▶ [TO DO]:
#1 Can you write out the weight-loss blog post word for word, from "Determined to look" to "at our heaviest."?
#2 How would the weight-loss blog post go on? Write what comes next after its final sentence.

▶ [SELECTED EXTRACT]:
________________________

I have tried to take some steps to loosing weight in the recent weeks. I used to be a dancer. It doesn’t seem like an eternity ago but it must have been, as after a 40 minute drive across town to a dance studio I’d found on the internet I was bitterly disappointed.
As I walked in I realized the receptionist and all the dancers loitering around were about 18 and made me look ancient. They all looked like extras from Pineapple Dance Studios, and I looked just like Louis – the old one (if you don’t know about Pineapple then have a look at some of these videos, they’re a scream!Pineapple Dance Studios on YouTube).
The receptionist showing me around asked how many years ago it had been since I had danced. Note: Not just how long ago, but how many years ago… She kindly advised that their lessons were not really for beginners (she obviously didn’t believe that I had once danced professionally, albeit on ice!) and invited me to attend an open day if I wanted to try… it was a nice let down but I’m a very busy lady and 40 minutes drive across town is just too far and too much time in the car to reflect on the fact that I can no longer move as I once did.Things came to a head on my holiday in Portugal when I was forced to wear MC Hammer style pants under dresses, as my dresses had turned themselves into tunics and had become indecent to wear in public. The MCH pants were actually supposed to have been tracksuit bottoms (but are actually harem pants or so I’m told) which I was expecting to wear elegantly with high heels. Not so.
Determined to look better, get fit and loose weight without being so strict that I set myself up for failure as I did last time. So, last Monday I set myself a target of loosing 4 kilos in 4 weeks before my next trip. To celebrate the setting of a realistic target, Hubby and I order Pizza Domino one final time and then weighed ourselves the next morning, hopefully being at our heaviest.
Not just content to do a gentle diet, I decided to embark on a keep fit routine as well and this, my dear readers, in where things started to unravel at an alarming rate.
Tuesday night: 30 minutes on the cross trainer followed by floor exercises and weights. At some point the blood circulation in my feet was cut off (my feet are too fat for my trainers?) and I lost all sensation in my toes! Manically rubbed my feet after and eventually all feeling came back. Great! This might just work, or so I thought.

________________________

[Entries from a data source]
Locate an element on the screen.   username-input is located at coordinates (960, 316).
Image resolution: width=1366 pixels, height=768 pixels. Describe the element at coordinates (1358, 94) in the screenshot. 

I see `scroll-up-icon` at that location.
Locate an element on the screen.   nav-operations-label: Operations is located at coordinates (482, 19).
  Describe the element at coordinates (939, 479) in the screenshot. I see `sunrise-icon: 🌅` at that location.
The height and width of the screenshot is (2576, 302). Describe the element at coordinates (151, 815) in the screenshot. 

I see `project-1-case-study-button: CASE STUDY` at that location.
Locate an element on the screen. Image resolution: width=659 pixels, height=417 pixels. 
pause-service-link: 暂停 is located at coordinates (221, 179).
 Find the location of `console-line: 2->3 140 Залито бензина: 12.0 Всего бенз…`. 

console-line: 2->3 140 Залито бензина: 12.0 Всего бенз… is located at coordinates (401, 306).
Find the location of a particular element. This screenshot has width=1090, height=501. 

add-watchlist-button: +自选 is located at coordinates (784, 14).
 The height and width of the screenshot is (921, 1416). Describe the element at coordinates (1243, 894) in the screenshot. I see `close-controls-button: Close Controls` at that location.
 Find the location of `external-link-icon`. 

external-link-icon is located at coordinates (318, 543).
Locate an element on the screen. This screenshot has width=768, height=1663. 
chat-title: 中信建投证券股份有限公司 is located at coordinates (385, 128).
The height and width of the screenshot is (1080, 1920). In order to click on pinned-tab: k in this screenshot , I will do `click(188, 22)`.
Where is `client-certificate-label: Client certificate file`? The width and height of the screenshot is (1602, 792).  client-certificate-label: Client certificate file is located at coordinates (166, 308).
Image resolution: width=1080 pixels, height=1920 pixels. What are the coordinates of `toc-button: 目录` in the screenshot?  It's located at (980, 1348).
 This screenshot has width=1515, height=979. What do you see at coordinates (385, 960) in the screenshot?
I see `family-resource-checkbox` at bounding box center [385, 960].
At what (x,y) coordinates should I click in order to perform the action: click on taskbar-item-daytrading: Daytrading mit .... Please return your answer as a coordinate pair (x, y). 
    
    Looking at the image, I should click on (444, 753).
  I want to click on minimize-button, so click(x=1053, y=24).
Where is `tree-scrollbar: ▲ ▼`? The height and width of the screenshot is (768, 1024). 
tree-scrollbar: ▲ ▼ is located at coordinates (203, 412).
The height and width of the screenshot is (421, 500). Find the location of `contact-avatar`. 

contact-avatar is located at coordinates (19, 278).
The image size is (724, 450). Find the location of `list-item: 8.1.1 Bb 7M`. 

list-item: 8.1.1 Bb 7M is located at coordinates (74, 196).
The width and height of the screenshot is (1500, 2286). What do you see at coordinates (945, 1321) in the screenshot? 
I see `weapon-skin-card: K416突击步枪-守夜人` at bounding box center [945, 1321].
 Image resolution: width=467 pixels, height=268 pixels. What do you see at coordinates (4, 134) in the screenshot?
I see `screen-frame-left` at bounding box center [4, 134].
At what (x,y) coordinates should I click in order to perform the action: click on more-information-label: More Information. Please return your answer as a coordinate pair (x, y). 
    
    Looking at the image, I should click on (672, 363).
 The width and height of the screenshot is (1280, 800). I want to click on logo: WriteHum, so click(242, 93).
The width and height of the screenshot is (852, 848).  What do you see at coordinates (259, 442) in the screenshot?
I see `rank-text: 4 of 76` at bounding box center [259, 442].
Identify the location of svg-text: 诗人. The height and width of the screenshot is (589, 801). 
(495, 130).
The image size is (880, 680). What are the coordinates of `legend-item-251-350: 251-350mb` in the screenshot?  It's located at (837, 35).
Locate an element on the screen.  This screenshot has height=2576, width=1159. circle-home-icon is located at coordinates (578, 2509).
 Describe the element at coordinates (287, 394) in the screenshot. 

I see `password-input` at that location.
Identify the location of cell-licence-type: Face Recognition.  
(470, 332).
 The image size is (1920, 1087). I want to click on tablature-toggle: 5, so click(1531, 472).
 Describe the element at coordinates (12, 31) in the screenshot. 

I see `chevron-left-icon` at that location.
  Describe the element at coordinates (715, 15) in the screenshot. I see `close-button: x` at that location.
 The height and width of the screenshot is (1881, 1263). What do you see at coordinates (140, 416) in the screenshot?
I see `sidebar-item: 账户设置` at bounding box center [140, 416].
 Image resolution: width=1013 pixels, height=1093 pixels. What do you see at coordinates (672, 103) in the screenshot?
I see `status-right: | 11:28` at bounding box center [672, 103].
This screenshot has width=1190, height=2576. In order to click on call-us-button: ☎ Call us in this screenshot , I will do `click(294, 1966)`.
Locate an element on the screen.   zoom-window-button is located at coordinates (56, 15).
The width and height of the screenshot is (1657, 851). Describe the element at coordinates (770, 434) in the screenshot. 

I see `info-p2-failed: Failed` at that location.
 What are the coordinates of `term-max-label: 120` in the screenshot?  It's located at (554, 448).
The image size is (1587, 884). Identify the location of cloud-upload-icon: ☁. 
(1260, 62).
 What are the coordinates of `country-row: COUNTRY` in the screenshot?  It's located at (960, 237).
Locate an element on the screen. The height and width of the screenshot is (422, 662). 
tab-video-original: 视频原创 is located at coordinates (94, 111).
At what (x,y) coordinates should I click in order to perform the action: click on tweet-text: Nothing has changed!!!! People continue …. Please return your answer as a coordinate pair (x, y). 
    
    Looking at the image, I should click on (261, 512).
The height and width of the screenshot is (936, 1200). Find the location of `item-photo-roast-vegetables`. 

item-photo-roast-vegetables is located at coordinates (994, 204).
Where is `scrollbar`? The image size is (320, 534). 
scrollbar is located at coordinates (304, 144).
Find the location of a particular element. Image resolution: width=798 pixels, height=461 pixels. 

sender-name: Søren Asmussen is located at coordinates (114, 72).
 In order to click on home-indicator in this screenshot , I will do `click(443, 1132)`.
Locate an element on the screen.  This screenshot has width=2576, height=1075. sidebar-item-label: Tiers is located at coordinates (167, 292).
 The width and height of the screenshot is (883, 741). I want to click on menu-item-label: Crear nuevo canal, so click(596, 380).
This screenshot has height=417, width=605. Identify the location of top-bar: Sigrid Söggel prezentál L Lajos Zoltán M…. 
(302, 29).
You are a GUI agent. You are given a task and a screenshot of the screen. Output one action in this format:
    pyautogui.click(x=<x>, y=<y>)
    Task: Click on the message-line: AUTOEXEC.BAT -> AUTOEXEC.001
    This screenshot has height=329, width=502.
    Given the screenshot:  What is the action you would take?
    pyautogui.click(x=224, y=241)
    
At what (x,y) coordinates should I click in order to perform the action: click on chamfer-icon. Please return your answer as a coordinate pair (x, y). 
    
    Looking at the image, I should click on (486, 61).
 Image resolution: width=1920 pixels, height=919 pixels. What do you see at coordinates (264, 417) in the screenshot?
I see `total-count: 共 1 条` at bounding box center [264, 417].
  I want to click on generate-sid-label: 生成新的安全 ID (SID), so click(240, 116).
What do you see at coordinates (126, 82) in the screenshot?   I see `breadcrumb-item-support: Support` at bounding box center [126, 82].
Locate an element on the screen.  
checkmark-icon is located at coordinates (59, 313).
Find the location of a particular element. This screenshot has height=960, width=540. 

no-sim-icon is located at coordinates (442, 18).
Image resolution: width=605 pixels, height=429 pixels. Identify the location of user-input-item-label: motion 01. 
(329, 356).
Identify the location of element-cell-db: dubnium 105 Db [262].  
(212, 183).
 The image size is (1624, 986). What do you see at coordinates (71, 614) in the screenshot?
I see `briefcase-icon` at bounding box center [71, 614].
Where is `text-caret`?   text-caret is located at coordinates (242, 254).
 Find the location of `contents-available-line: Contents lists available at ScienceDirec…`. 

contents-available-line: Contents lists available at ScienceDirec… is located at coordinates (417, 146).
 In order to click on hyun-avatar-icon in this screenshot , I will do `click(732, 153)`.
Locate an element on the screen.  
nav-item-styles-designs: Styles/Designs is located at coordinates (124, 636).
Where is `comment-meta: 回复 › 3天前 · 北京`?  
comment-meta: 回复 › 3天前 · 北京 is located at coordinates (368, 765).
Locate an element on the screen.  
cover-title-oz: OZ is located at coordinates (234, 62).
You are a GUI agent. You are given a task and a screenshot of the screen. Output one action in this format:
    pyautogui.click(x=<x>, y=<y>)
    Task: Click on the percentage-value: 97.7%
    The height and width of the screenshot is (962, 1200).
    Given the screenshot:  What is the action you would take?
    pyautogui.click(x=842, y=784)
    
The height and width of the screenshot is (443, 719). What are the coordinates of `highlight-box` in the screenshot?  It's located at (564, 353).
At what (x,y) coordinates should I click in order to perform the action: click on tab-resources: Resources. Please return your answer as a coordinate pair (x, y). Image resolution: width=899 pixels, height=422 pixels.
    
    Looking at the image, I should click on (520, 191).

________________________

▶ [TASK RESULTS]:
#1
Determined to look better, get fit and loose weight without being so strict that I set myself up for failure as I did last time. So, last Monday I set myself a target of loosing 4 kilos in 4 weeks before my next trip. To celebrate the setting of a realistic target, Hubby and I order Pizza Domino one final time and then weighed ourselves the next morning, hopefully being at our heaviest.

#2
Wednesday night: Time to add some diversity to my routine. If you’ve bought a packet of Fitness cereal recently (yes, this is how serious I am, even my breakfast cereal is called Fitness!) you would’ve received a free Les Mills DVD; Either Body Balance or Body Pump. I’d managed to eat my way through two boxes so had both DVD’s. I’d heard great things about these DVD’s so aching all over from the day before (don’t laugh, because I couldn’t so much my abdominal muscles hurt), I motivated myself to get stuck in and popped the Body Balance on in the machine.
Character: Piglet, dressed in holey tracksuit, bare feet (trainers too tight) and looking motivated. Spare tyre round middle held in place by too tight t-shirt.
Scene 1: Lady on DVD starts demonstrating the routine, Piglet to follow. Downward Dog. Grunt. Lady effortlessly slides from position to position, throwing in a plank from time to time. Piglet scrabbles around on all fours, bum in air, back on all fours in order to stand up, whoops, she’s toppled over. Another grunt. Ridiculous laughter. She tries to do the Plank but fails miserably and then splat on her face. Scene repeats.
Scene 2: 15 minutes later.
Frightfully fit ladies on DVD still doing graceful pilates moves. Piglet still flailing around in all directions. Time to lie on front on the floor. Extend arm and opposite leg, bend both and grab foot from behind. Piglet’s body will not move, hand grapples frantically trying to find foot. Ladies on DVD carry out said move with elegance, Piglet falls over without having held foot.
End Credits: Ladies on DVD are honed, toned and fighting fit. Piglet cannot get back up. Stays on floor. Crys. Is old. Spare tyre still there.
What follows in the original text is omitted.